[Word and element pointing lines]
☆ ☆ ☆ ☆ ☆
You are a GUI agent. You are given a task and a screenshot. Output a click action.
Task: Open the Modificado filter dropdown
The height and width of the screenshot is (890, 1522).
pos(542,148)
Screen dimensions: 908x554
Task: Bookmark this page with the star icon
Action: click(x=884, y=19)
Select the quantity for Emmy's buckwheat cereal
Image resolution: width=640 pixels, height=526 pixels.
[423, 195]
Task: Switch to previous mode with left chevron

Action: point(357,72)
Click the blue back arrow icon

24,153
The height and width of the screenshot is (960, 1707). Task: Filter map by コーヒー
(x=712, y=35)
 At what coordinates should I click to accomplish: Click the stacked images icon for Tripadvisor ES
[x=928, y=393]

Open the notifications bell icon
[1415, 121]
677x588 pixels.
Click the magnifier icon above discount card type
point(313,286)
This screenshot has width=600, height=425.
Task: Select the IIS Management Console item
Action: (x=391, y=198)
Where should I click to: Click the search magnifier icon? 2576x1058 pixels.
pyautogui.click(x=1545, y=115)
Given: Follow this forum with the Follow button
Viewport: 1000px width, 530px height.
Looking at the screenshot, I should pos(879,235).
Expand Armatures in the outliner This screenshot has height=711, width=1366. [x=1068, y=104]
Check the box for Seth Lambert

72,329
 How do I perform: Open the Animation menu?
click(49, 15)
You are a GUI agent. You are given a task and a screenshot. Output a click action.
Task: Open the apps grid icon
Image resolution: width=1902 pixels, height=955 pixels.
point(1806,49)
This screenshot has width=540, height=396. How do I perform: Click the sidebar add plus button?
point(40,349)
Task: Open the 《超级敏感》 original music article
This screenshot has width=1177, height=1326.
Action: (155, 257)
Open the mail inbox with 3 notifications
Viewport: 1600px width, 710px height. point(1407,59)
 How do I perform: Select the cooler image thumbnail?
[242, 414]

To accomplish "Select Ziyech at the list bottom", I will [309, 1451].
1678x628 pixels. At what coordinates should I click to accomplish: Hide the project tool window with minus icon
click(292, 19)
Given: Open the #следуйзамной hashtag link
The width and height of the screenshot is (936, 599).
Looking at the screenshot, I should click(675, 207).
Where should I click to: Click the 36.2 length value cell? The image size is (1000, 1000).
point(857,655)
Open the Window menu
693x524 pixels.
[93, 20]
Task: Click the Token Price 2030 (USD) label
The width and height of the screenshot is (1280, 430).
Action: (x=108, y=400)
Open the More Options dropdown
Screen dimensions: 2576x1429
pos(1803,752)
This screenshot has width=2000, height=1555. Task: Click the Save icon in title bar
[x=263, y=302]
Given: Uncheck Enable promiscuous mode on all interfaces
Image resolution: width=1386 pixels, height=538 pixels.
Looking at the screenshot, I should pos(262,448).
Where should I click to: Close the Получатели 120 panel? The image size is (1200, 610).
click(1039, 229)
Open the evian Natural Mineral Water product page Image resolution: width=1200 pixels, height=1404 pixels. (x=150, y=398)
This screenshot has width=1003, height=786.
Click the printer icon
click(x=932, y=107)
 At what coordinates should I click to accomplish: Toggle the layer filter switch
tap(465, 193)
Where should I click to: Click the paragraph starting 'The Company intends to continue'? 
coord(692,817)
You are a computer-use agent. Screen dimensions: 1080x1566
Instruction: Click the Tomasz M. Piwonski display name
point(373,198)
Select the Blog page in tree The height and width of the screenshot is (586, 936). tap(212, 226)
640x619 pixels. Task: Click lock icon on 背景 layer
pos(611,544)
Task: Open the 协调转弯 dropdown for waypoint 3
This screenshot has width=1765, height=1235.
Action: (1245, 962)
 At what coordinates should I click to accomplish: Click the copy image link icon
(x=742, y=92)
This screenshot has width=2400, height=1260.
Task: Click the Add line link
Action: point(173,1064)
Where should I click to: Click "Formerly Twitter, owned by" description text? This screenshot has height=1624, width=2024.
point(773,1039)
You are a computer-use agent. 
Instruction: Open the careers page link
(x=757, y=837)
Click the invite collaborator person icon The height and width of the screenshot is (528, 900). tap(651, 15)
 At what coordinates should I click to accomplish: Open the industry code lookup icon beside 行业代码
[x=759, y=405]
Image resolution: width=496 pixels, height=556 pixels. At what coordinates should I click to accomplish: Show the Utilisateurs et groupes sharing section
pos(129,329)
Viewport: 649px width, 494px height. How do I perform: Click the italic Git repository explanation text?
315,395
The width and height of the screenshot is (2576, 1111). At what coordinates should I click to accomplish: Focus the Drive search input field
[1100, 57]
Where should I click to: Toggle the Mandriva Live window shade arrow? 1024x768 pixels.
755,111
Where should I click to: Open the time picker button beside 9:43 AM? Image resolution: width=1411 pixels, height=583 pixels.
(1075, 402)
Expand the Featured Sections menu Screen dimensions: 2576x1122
☆ ☆ ☆ ☆ ☆
Rewrite all of these lines with "magnifier" switched to "magnifying glass" wherever it occurs, leaving everything else untouched.

You are a GUI agent. You are given a task and a screenshot. Output a click action.
Task: Open the Modificado filter dropdown
The height and width of the screenshot is (890, 1522).
pos(542,148)
Screen dimensions: 908x554
Task: Bookmark this page with the star icon
Action: click(x=884, y=19)
Select the quantity for Emmy's buckwheat cereal
Image resolution: width=640 pixels, height=526 pixels.
[423, 195]
Task: Switch to previous mode with left chevron

Action: point(357,72)
Click the blue back arrow icon

24,153
The height and width of the screenshot is (960, 1707). Task: Filter map by コーヒー
(x=712, y=35)
 At what coordinates should I click to accomplish: Click the stacked images icon for Tripadvisor ES
[x=928, y=393]

Open the notifications bell icon
[1415, 121]
677x588 pixels.
Click the magnifying glass icon above discount card type
point(313,286)
This screenshot has width=600, height=425.
Task: Select the IIS Management Console item
Action: (x=391, y=198)
Where should I click to: Click the search magnifying glass icon? 2576x1058 pixels.
pyautogui.click(x=1545, y=115)
Given: Follow this forum with the Follow button
Viewport: 1000px width, 530px height.
Looking at the screenshot, I should pos(879,235).
Expand Armatures in the outliner This screenshot has height=711, width=1366. [x=1068, y=104]
Check the box for Seth Lambert

72,329
 How do I perform: Open the Animation menu?
click(49, 15)
You are a GUI agent. You are given a task and a screenshot. Output a click action.
Task: Open the apps grid icon
Image resolution: width=1902 pixels, height=955 pixels.
point(1806,49)
This screenshot has width=540, height=396. How do I perform: Click the sidebar add plus button?
point(40,349)
Task: Open the 《超级敏感》 original music article
This screenshot has width=1177, height=1326.
Action: (155, 257)
Open the mail inbox with 3 notifications
Viewport: 1600px width, 710px height. point(1407,59)
 How do I perform: Select the cooler image thumbnail?
[242, 414]

To accomplish "Select Ziyech at the list bottom", I will [309, 1451].
1678x628 pixels. At what coordinates should I click to accomplish: Hide the project tool window with minus icon
click(292, 19)
Given: Open the #следуйзамной hashtag link
The width and height of the screenshot is (936, 599).
Looking at the screenshot, I should click(675, 207).
Where should I click to: Click the 36.2 length value cell? The image size is (1000, 1000).
point(857,655)
Open the Window menu
693x524 pixels.
[93, 20]
Task: Click the Token Price 2030 (USD) label
The width and height of the screenshot is (1280, 430).
Action: (x=108, y=400)
Open the More Options dropdown
Screen dimensions: 2576x1429
pos(1803,752)
This screenshot has width=2000, height=1555. Task: Click the Save icon in title bar
[x=263, y=302]
Given: Uncheck Enable promiscuous mode on all interfaces
Image resolution: width=1386 pixels, height=538 pixels.
Looking at the screenshot, I should pos(262,448).
Where should I click to: Close the Получатели 120 panel? The image size is (1200, 610).
click(1039, 229)
Open the evian Natural Mineral Water product page Image resolution: width=1200 pixels, height=1404 pixels. (x=150, y=398)
This screenshot has width=1003, height=786.
Click the printer icon
click(x=932, y=107)
 At what coordinates should I click to accomplish: Toggle the layer filter switch
tap(465, 193)
Where should I click to: Click the paragraph starting 'The Company intends to continue'? 
coord(692,817)
You are a computer-use agent. Screen dimensions: 1080x1566
Instruction: Click the Tomasz M. Piwonski display name
point(373,198)
Select the Blog page in tree The height and width of the screenshot is (586, 936). tap(212, 226)
640x619 pixels. Task: Click lock icon on 背景 layer
pos(611,544)
Task: Open the 协调转弯 dropdown for waypoint 3
This screenshot has width=1765, height=1235.
Action: (1245, 962)
 At what coordinates should I click to accomplish: Click the copy image link icon
(x=742, y=92)
This screenshot has width=2400, height=1260.
Task: Click the Add line link
Action: point(173,1064)
Where should I click to: Click "Formerly Twitter, owned by" description text? This screenshot has height=1624, width=2024.
point(773,1039)
You are a computer-use agent. 
Instruction: Open the careers page link
(x=757, y=837)
Click the invite collaborator person icon The height and width of the screenshot is (528, 900). tap(651, 15)
 At what coordinates should I click to accomplish: Open the industry code lookup icon beside 行业代码
[x=759, y=405]
Image resolution: width=496 pixels, height=556 pixels. At what coordinates should I click to accomplish: Show the Utilisateurs et groupes sharing section
pos(129,329)
Viewport: 649px width, 494px height. How do I perform: Click the italic Git repository explanation text?
315,395
The width and height of the screenshot is (2576, 1111). At what coordinates should I click to accomplish: Focus the Drive search input field
[1100, 57]
Where should I click to: Toggle the Mandriva Live window shade arrow? 1024x768 pixels.
755,111
Where should I click to: Open the time picker button beside 9:43 AM? Image resolution: width=1411 pixels, height=583 pixels.
(1075, 402)
Expand the Featured Sections menu Screen dimensions: 2576x1122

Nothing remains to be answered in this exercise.